Bookending this measureless core of element have been insinuate accounts of Solomon's own experiences: first, as a son of relatives who lovingly helped him overcome his dyslexia, yet struggled (as he did) with a thought that he was gay, his own "horizontal identity"; as well as afterwards finally, as well as very movingly, as an awkward as well as awed brand new father himself.

This is a passionate as well as inspiring work that will shake up up your preconceptions as well as leave we in a better place. It's a book everybody should review and, although everybody won't (at a hefty 700 pages of text, with some-mo! re than 100 pages of notes, it's no slot guide), there's no a single who wouldn't be a some-more talented as well as bargain primogenitor or tellurian being for having done so.

As a psycho-sociological study, it's critical as well as unrivaled; no a single has ever collated this volume of evidence before. And even yet a book competence have benefited from occasional tightening, it still makes for breathtaking reading a vivid as well as retaining comment of who we have been right now, as well as what just happens when we try to make some-more of ourselves.

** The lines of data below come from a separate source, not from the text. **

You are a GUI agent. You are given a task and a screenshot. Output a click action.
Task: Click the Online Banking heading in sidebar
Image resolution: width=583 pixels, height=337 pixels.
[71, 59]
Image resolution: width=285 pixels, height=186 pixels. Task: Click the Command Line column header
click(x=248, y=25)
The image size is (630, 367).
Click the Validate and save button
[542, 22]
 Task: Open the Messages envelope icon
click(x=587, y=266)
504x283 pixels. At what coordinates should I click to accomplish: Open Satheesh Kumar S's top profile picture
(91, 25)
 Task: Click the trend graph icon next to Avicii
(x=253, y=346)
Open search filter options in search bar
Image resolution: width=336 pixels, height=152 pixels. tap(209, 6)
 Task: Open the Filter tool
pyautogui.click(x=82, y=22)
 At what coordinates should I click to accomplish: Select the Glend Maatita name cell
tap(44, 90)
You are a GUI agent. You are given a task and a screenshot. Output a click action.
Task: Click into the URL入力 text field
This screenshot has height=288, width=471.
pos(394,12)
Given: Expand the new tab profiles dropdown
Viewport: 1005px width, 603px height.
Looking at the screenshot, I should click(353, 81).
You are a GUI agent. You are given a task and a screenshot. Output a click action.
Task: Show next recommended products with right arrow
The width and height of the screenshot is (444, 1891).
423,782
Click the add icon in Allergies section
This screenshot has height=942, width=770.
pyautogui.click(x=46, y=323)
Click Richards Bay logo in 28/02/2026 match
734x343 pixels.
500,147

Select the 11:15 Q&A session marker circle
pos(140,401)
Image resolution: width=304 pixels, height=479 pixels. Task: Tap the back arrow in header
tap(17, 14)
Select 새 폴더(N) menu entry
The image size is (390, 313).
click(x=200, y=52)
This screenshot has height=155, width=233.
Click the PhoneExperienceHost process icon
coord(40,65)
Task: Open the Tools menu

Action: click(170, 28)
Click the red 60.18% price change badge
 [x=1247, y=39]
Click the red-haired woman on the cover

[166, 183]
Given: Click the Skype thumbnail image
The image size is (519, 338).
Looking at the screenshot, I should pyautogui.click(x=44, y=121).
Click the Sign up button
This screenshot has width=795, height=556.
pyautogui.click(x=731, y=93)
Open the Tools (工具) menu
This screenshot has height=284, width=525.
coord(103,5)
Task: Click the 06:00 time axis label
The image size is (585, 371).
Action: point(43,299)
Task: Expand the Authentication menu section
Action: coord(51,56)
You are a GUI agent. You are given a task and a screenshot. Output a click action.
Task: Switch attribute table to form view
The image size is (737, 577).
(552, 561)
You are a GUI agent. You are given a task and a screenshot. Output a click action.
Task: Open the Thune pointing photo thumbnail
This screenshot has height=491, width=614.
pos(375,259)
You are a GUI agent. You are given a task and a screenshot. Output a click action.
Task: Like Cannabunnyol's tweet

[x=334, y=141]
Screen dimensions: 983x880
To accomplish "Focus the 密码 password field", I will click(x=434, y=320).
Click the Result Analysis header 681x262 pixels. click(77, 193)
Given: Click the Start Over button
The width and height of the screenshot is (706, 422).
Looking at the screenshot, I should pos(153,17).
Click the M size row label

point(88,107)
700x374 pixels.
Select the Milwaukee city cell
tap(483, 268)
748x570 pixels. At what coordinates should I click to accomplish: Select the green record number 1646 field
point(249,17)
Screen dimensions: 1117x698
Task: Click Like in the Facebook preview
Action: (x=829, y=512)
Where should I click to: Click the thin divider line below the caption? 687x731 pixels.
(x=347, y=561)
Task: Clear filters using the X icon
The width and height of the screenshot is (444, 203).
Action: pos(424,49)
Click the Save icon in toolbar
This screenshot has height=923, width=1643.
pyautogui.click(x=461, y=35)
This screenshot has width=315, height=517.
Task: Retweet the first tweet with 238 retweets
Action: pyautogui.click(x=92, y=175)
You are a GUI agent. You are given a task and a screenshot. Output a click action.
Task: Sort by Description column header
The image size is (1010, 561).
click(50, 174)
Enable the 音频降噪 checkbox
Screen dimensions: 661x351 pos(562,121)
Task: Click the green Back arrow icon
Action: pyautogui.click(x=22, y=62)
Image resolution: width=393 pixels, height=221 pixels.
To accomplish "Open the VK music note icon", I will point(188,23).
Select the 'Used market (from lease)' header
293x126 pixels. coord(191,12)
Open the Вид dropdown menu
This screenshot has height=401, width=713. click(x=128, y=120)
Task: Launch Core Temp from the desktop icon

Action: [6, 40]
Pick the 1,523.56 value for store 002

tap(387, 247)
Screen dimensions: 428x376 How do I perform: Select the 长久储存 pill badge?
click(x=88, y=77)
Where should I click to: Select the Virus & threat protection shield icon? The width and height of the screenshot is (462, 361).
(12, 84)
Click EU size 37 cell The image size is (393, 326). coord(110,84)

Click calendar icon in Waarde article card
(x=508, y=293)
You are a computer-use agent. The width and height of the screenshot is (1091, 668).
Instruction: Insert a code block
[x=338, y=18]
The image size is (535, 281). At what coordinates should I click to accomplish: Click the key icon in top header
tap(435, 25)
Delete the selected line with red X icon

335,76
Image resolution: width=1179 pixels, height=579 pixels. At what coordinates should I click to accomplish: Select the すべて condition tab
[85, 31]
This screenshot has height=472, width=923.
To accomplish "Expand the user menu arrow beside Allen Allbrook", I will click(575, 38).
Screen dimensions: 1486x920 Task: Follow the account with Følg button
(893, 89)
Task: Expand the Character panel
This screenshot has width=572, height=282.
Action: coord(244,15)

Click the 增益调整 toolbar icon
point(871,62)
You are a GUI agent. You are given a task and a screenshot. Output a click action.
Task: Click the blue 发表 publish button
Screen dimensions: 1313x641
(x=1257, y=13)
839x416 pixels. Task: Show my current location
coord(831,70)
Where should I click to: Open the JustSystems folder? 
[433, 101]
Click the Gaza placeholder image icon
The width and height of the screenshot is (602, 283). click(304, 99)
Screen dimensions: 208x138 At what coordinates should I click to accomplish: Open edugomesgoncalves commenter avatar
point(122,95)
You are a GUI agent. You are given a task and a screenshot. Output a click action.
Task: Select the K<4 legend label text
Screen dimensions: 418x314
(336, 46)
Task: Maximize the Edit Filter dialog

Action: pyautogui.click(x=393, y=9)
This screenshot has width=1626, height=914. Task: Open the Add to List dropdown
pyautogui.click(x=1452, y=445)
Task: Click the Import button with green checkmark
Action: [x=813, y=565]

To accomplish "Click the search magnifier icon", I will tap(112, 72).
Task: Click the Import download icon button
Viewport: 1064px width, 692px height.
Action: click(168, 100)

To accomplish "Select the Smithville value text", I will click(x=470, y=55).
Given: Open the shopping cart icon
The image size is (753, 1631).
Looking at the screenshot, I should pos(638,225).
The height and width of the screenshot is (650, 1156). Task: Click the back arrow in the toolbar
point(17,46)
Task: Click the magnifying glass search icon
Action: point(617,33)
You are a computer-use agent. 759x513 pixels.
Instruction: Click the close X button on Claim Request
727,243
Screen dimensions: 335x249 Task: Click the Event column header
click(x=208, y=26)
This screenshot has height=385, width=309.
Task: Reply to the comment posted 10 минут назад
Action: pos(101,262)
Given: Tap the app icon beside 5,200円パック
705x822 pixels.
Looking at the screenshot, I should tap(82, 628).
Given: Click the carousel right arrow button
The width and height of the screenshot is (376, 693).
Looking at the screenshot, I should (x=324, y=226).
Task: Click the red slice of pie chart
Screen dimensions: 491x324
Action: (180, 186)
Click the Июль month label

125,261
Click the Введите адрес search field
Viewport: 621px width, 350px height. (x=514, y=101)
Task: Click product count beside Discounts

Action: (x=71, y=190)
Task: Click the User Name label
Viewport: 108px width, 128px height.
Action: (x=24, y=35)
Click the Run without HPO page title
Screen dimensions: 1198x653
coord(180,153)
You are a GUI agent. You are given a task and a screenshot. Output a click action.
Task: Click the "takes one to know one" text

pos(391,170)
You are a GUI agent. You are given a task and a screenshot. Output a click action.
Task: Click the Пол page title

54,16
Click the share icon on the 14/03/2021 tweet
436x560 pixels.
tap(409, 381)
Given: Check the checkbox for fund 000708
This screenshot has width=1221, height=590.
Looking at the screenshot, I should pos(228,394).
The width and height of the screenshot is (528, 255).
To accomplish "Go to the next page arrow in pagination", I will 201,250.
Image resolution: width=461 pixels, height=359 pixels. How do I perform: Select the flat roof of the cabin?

"There is no such thing as reproduction," Solomon points out upon a initial page, only acts of "production." And notwithstanding a actuality that we never know utterly what or whom we'll produce, it's a single of a slightest bitter truths of tellurian existence that, in any box of what pain as well as agonise they put us through, we never ever regret a children. "It is not pang that is precious," he notes when recalling a depths of his depression, "but a concentric pearlescence with that we contain it."

More than anything, "Far From a Tree" is a book about precisely that containment. Throughout, Solomon proves a calm as well as likable beam open, curious, nonjudgmental, not too politically scold as well as also possessed of a clarity of amusement as well as honesty, which, we imagine, endeared him to his subjects. If he has expectations as well as prejudices "My arrogance about deafness was that it was a deficit as well as nothing more" he is only too peaceful to have them demolished. After all, as he explains here with fresh frankness, he too knows about a humiliations concerned in a poke for (in his case, sexual) identity. He knows what it is to feel similar to a freak.

Julie Myerson is a writer of eight novels as well as three works of nonfiction, together with "The Lost Child."